Hope&Chadia
L’histoire récente de l’Algérie est marquée par un paradoxe silencieux : entre 1970 et 1989, et entre 2000 et 2019, l’État a perçu des niveaux de richesse par habitant globalement comparables. Pourtant, une période a mené à la faillite, à la colère, puis à la decennie noire. L’autre a permis la stabilité, la construction massive et une croissance visible du développement humain. Une des clés de ce basculement ? Une réforme trop souvent sous-estimée : la création de l’Agence nationale pour la valorisation des ressources en hydrocarbures, ALNAFT.
La comparaison entre ces deux périodes est d’autant plus légitime qu’elle s’appuie sur des fondations solides : elles sont de durée égale, s’inscrivent dans des dynamiques historiques cohérentes, et les cours du pétrole — ajustés à l’inflation — suivent une courbe comparable en moyenne.

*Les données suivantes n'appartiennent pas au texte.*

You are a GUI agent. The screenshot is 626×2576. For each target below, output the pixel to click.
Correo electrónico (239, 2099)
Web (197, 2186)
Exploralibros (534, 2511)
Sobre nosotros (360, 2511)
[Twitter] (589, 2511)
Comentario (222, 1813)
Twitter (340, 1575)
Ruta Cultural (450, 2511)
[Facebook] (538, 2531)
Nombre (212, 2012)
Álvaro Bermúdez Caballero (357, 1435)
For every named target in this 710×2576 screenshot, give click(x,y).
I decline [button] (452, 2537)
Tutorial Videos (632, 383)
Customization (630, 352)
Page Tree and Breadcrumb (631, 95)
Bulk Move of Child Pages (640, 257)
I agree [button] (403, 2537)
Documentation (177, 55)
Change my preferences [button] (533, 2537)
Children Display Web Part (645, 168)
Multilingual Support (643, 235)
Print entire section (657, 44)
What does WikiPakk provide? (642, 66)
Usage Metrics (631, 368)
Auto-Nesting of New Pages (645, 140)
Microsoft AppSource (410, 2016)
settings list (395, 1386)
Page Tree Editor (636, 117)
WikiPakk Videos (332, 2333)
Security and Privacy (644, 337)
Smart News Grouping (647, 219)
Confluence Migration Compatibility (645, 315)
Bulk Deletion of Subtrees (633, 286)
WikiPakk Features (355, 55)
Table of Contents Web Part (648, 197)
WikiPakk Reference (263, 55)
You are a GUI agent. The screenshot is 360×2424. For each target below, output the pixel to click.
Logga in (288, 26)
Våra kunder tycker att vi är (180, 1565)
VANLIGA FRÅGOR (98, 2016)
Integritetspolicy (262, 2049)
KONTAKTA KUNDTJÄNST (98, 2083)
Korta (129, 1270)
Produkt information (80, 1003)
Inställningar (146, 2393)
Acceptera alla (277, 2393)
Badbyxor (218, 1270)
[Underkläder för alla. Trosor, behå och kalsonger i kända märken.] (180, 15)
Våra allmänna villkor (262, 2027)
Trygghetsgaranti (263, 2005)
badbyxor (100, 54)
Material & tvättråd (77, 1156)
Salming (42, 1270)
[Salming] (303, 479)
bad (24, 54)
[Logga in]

Ce n’est pas un parallèle opportuniste : c’est une base d’analyse sérieuse.
Même richesse, deux trajectoires
En effet, ajustées à l’inflation, les recettes hydrocarbures par habitant entre 1970 et 1989 sont comparables à celles enregistrées entre 2000 et 2020. Pourtant, les résultats ont été radicalement différents.
Dans la première période, l’Algérie a investi massivement dans des projets industriels lourds, souvent mal conçus ou inachevés, sans retombées visibles pour la population. La crise pétrolière de 1986 a entraîné une spirale de surendettement, d’austérité imposée, d’explosion sociale en 1988, puis d’effondrement politique.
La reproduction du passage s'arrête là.